### [Records provided]
* * * *

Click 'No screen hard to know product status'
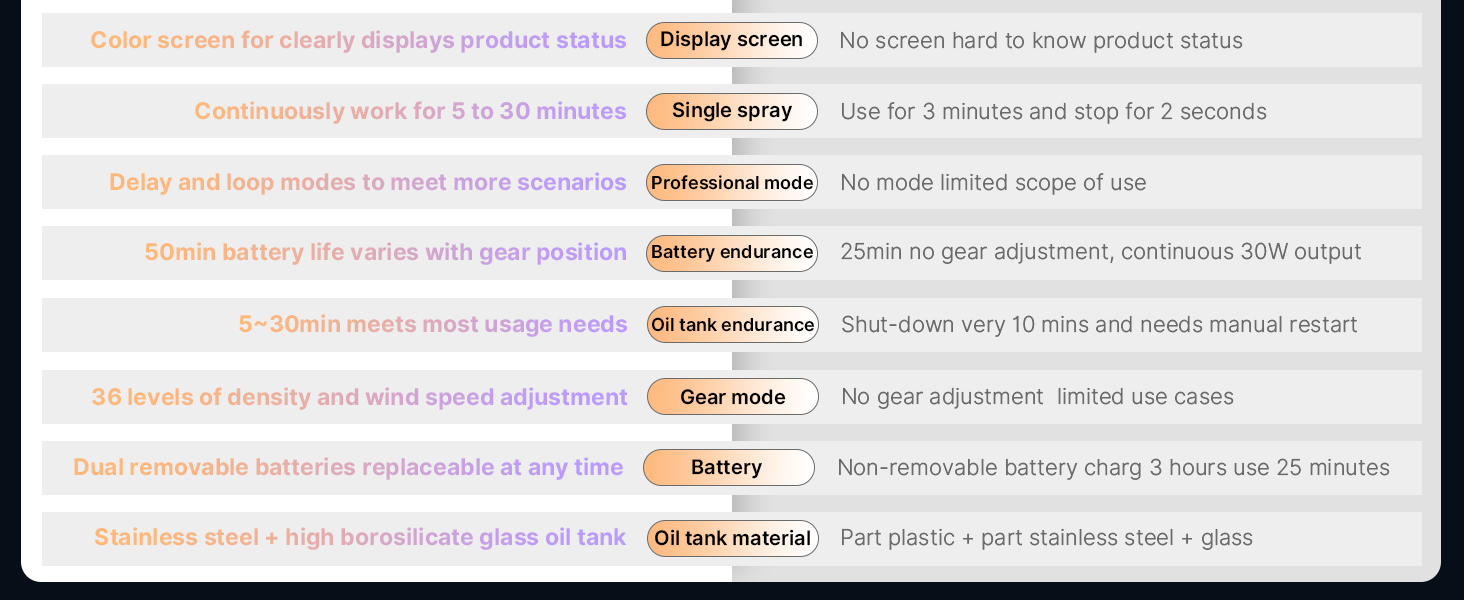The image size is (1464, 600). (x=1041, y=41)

* * * *

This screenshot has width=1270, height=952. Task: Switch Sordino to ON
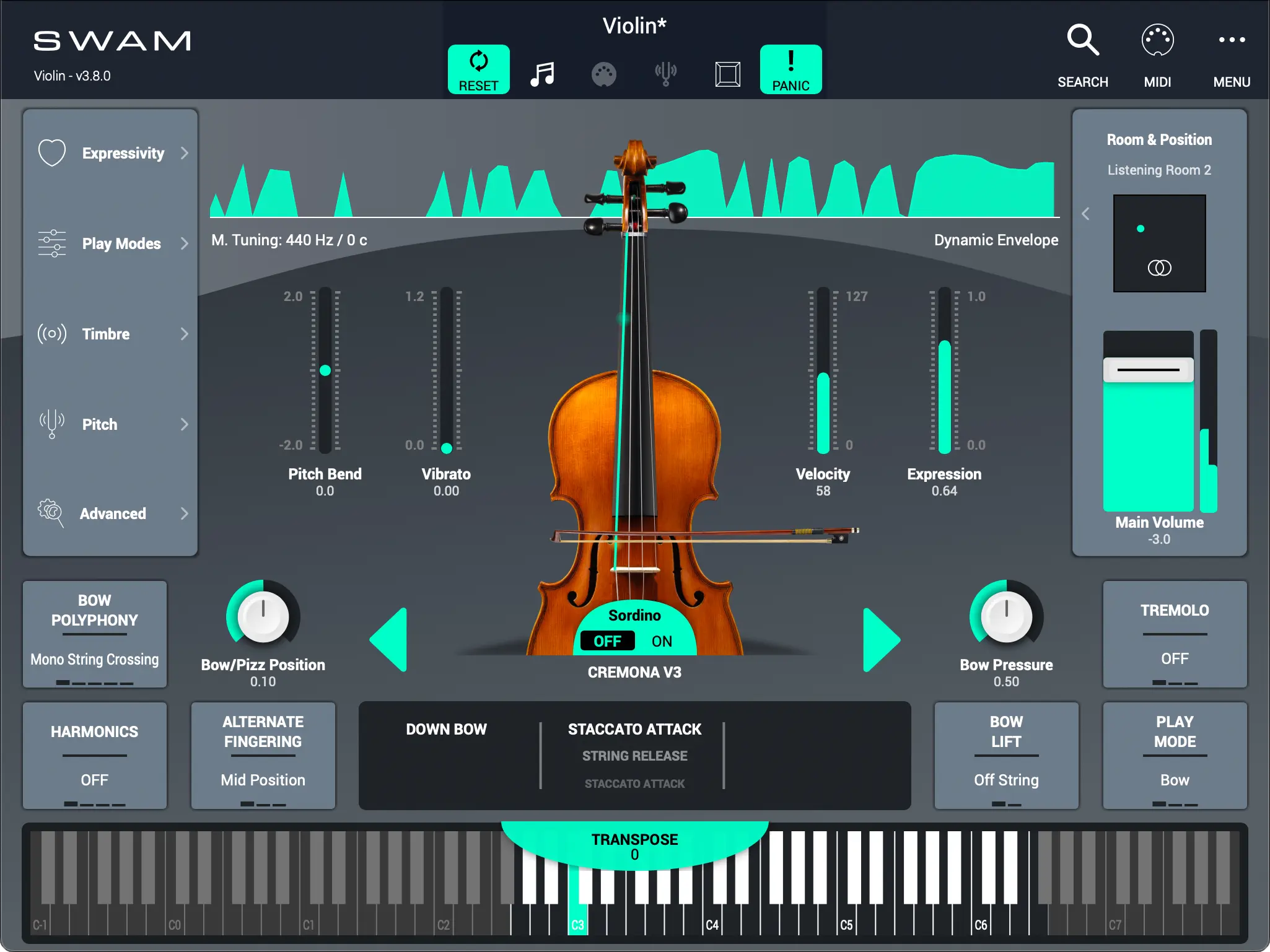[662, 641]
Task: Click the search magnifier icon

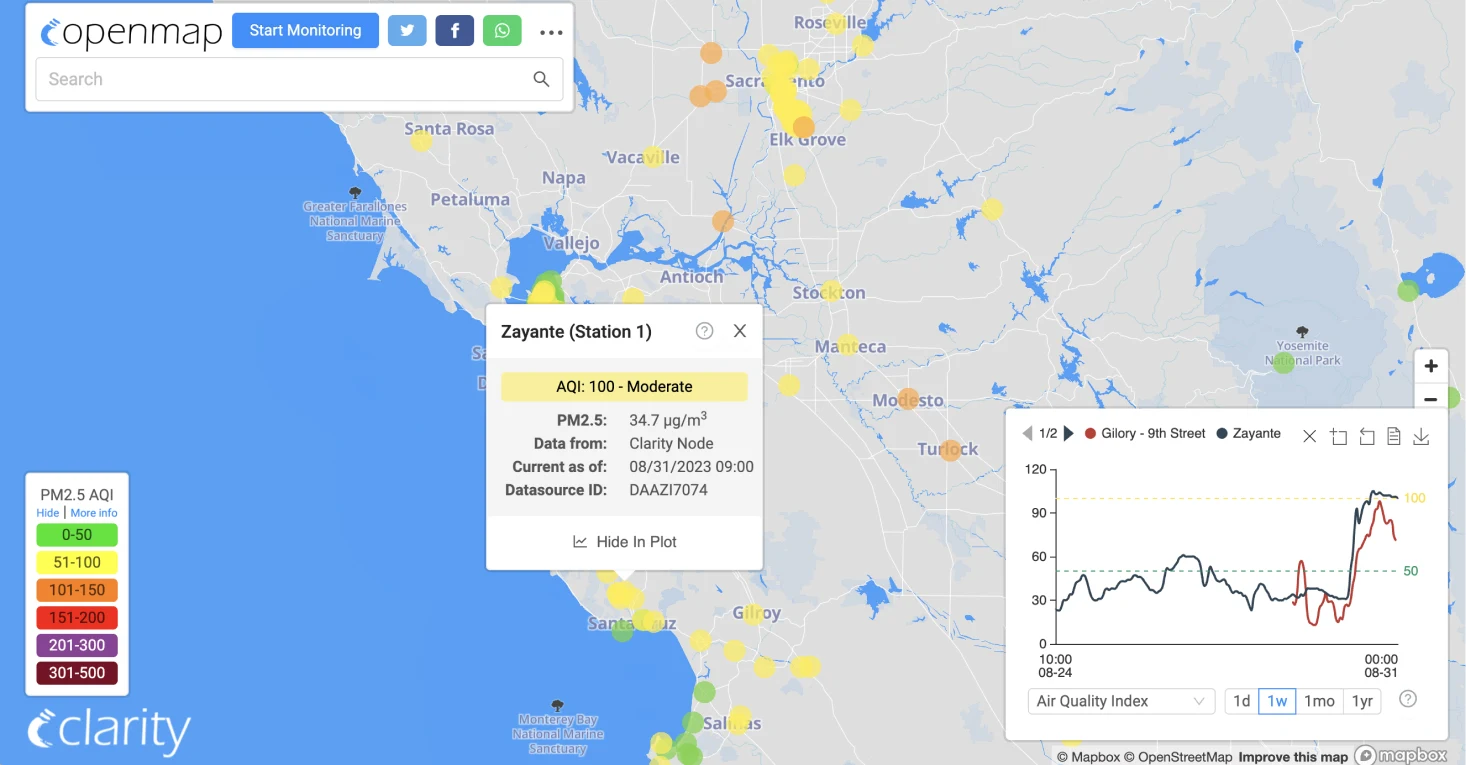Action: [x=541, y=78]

* * * *

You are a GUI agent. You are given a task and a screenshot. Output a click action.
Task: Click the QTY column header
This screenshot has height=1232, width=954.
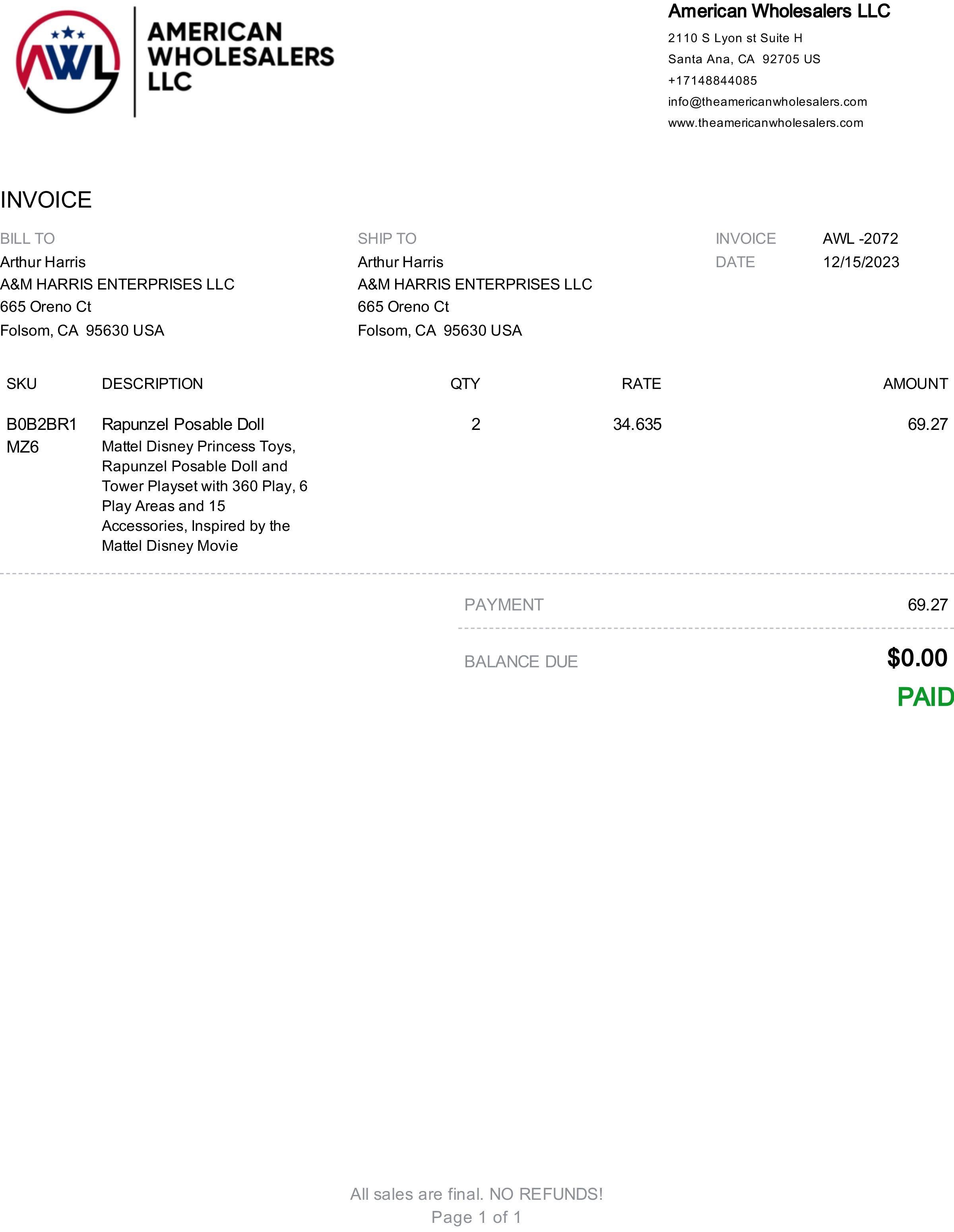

* * * *

### [Problem details]
Copy the stretch of material from the line containing "You are a GUI" through the line containing "This screenshot has height=1232, width=954.", both included, without any change.

### [Result]
You are a GUI agent. You are given a task and a screenshot. Output a click action.
Task: Click the QTY column header
This screenshot has height=1232, width=954.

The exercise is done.